Your assignment: Find the line in the entries below that contains "Task: Click the active". Repeat it exactly, and every line after it through the line that contains "Screen dimensions: 1500x1055".

Data for this exercise:
■ ■ ■ ■

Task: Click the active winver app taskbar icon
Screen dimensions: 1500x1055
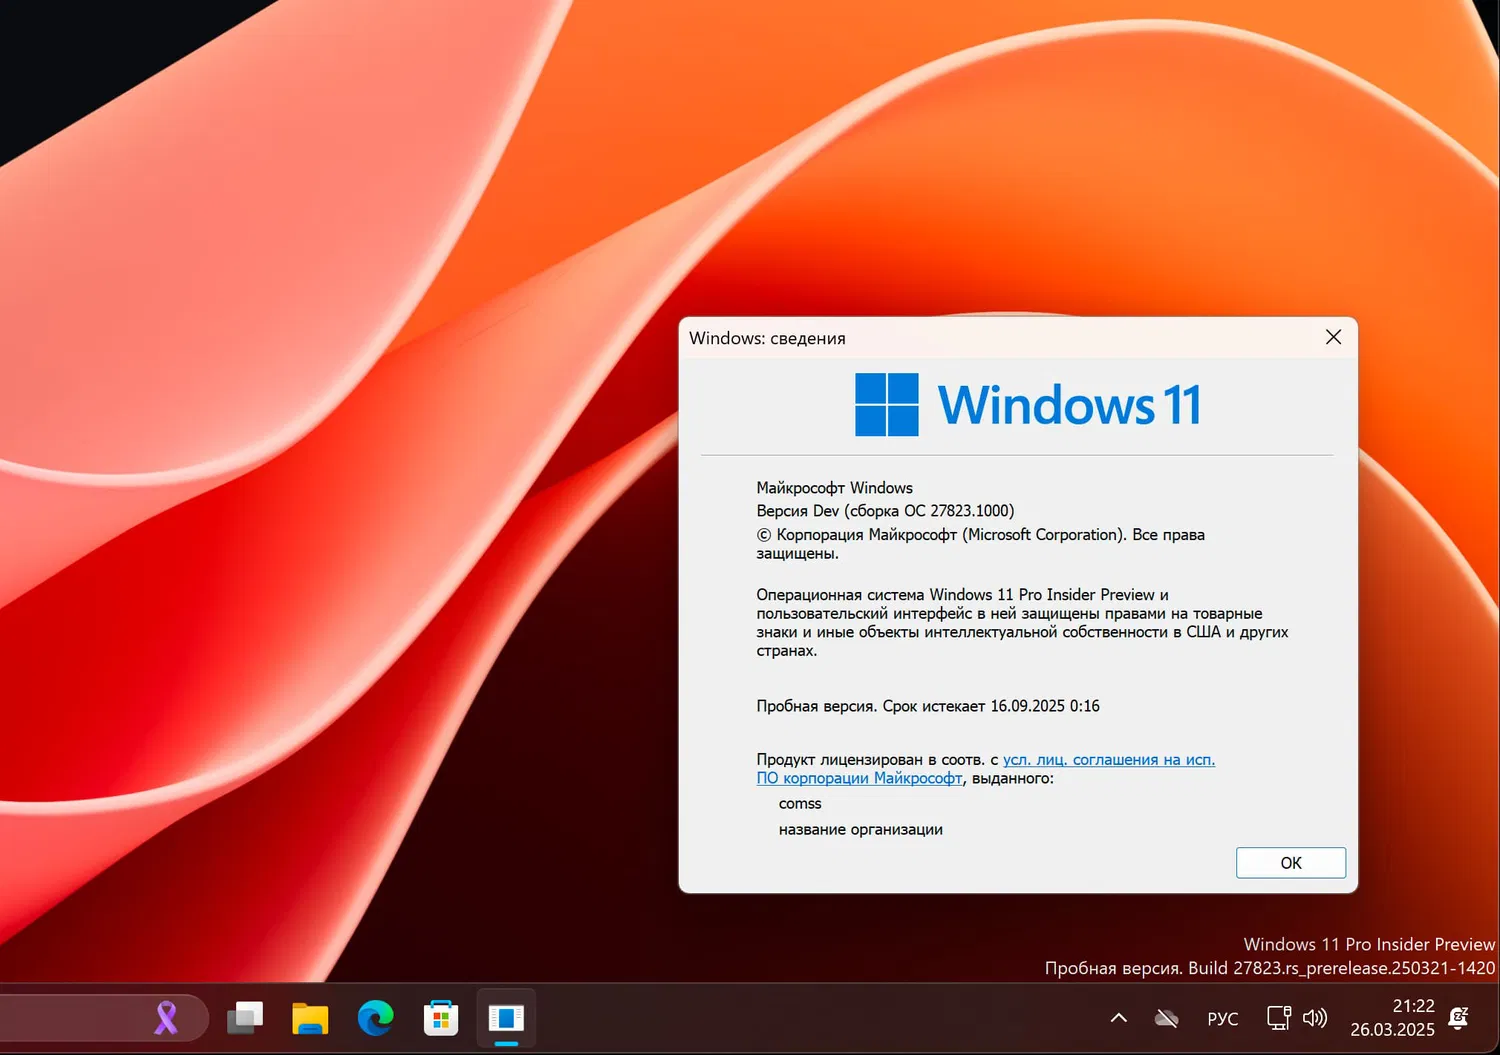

■ ■ ■ ■

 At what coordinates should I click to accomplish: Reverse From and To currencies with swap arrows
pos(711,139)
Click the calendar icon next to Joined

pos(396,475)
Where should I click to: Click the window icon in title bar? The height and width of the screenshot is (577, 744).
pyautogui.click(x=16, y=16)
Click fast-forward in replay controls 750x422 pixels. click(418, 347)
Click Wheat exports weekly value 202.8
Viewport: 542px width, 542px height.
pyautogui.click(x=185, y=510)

■ ■ ■ ■

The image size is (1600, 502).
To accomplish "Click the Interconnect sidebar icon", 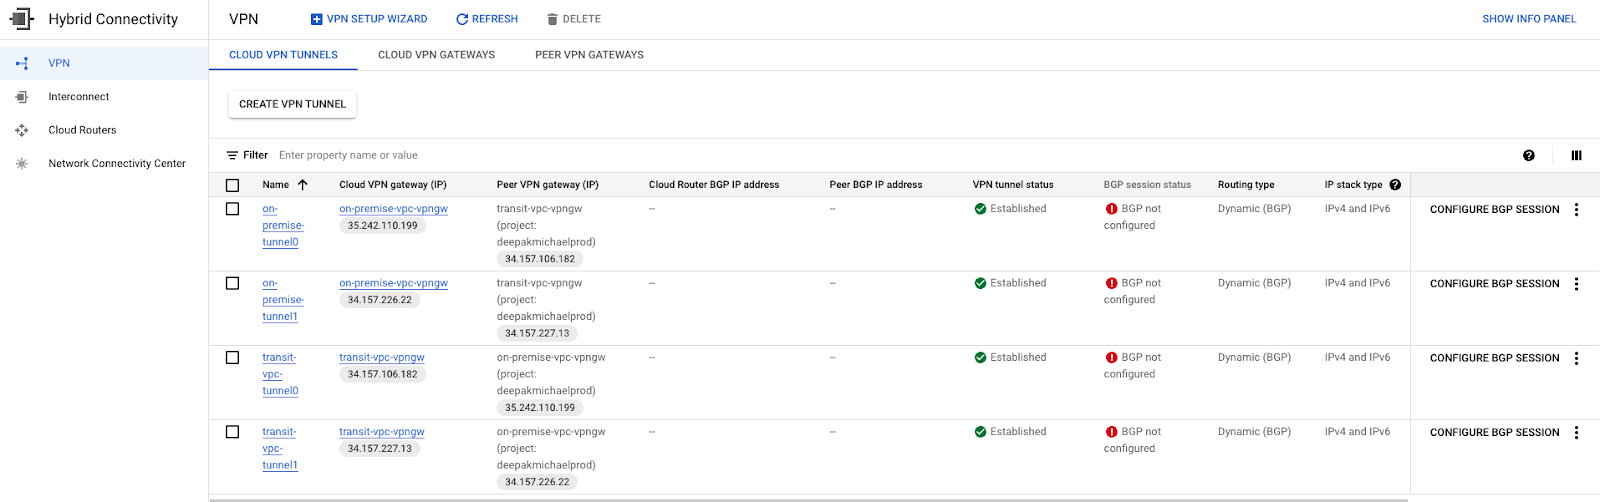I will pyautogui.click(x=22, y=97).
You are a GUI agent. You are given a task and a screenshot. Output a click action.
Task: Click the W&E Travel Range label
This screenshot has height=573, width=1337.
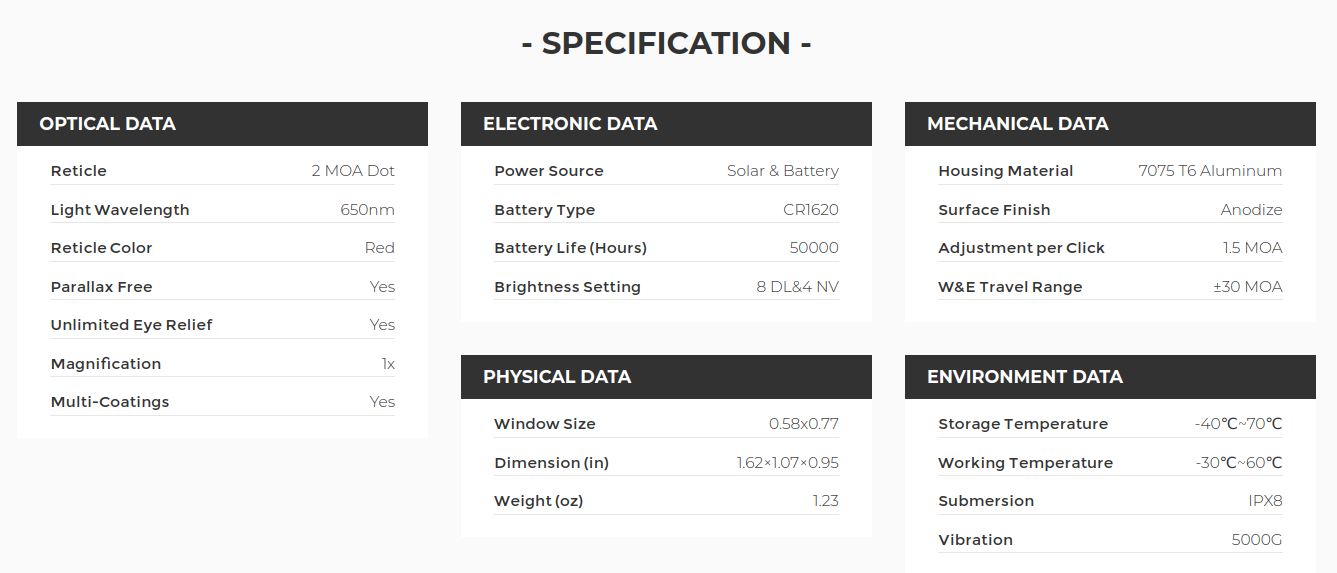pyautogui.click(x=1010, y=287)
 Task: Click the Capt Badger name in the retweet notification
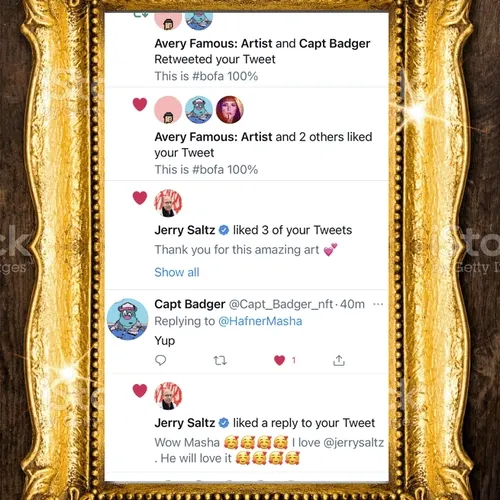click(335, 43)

■ ■ ■ ■

Output for this exercise:
Task: Click the active winver app taskbar icon
Screen dimensions: 1500x1055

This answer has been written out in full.